Quienes viven en edificios de hormigón armado construidos antes del auge de Internet suelen tener mala suerte con el Wi-Fi: la señal del router apenas se recibe después de una o dos paredes, y la navegación se vuelve exasperantemente lenta. Esto es especialmente frustrante cuando se instala fibra óptica y se quiere aprovechar velocidades de varios cientos de megabits por segundo, o incluso gigabits, en los dispositivos. Extender la señal mediante múltiples satélites Mesh es posible, pero resulta costoso y es más un experimento que una garantía. Existen adaptadores que transmiten Internet a través de líneas telefónicas y coaxiales, pero quedan obsoletos con cada nuevo aumento de velocidad; no está claro si se podrá acelerar esas líneas antiguas.
Una solución a este problema promete FTTR, que significa Fiber to the Room (fibra hasta la habitación). FTTR pretende ofrecer tanto una red doméstica rápida como la conexión a Internet en sí, sin grandes obras ni alteraciones estéticas en el hogar. No existe una técnica de instalación predefinida; normalmente, las fibras ópticas transparentes con una fina capa protectora se adhieren a las paredes y zócalos, o se colocan debajo de los suelos, en lugar de utilizar cables más gruesos. Así, no son visibles a primera vista. No hay efectos de luz visibles, ya que el ojo humano no puede percibir las longitudes de onda utilizadas.

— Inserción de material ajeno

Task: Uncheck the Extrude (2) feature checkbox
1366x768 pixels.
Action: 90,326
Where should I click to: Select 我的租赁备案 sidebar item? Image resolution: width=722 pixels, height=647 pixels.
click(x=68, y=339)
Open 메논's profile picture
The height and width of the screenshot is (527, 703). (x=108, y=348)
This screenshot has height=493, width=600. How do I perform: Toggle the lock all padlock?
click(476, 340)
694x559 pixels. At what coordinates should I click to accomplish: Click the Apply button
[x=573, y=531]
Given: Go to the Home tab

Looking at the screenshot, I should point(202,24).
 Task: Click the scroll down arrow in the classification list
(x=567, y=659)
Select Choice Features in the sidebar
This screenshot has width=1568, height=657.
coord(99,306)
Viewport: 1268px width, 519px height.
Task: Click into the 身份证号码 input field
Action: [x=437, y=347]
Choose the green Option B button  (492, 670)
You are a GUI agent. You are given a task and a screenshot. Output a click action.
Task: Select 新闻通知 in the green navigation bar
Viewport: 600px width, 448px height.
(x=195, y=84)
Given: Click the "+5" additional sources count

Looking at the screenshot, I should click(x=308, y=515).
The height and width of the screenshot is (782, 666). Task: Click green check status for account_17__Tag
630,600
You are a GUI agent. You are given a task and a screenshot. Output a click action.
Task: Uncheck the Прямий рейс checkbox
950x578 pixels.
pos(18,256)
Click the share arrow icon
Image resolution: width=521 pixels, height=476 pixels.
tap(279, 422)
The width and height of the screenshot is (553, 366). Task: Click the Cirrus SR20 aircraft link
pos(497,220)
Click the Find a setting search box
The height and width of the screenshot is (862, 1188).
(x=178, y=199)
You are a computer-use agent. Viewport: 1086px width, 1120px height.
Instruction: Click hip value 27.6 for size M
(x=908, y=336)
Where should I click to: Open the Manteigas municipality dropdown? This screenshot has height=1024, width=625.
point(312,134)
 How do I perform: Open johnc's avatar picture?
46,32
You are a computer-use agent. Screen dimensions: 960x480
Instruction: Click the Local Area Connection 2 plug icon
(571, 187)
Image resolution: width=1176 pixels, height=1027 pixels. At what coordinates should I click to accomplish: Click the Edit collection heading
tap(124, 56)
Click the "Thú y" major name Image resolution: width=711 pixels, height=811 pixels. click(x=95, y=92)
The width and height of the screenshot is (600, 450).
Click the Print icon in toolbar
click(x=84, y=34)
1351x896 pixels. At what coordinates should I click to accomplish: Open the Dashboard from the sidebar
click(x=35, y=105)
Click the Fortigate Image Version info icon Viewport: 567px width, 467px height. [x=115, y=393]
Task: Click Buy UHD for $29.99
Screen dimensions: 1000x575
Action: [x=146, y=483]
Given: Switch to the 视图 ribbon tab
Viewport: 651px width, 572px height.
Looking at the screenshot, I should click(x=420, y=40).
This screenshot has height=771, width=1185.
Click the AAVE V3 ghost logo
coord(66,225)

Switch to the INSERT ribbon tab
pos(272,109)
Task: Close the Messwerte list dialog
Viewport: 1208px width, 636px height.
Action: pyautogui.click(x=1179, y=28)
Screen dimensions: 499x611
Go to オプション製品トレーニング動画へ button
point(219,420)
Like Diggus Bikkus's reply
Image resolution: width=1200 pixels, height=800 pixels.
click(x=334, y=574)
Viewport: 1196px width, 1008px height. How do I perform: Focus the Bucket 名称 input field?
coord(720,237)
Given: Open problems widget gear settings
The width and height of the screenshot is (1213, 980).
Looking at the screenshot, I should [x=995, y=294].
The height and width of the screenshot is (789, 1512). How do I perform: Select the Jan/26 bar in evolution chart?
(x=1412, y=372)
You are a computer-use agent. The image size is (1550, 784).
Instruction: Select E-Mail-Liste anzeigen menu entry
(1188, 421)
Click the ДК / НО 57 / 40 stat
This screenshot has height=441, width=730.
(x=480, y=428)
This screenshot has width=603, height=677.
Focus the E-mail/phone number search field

- FTTR promete altas tasas de datos sin grandes obras.
- La fibra “invisible” suele tener 0,9 milímetros de grosor y es transparente.
- Huawei ofrece actualmente el único sistema que requiere pocas herramientas.
La gran ventaja: se utiliza fibra óptica monomodo omnipresente, para la que hoy en día se pueden adquirir módulos de 1, 10 y 25 Gbit/s a precios asequibles para usuarios particulares. Una vez instalada, el medio tiene mucho margen de mejora.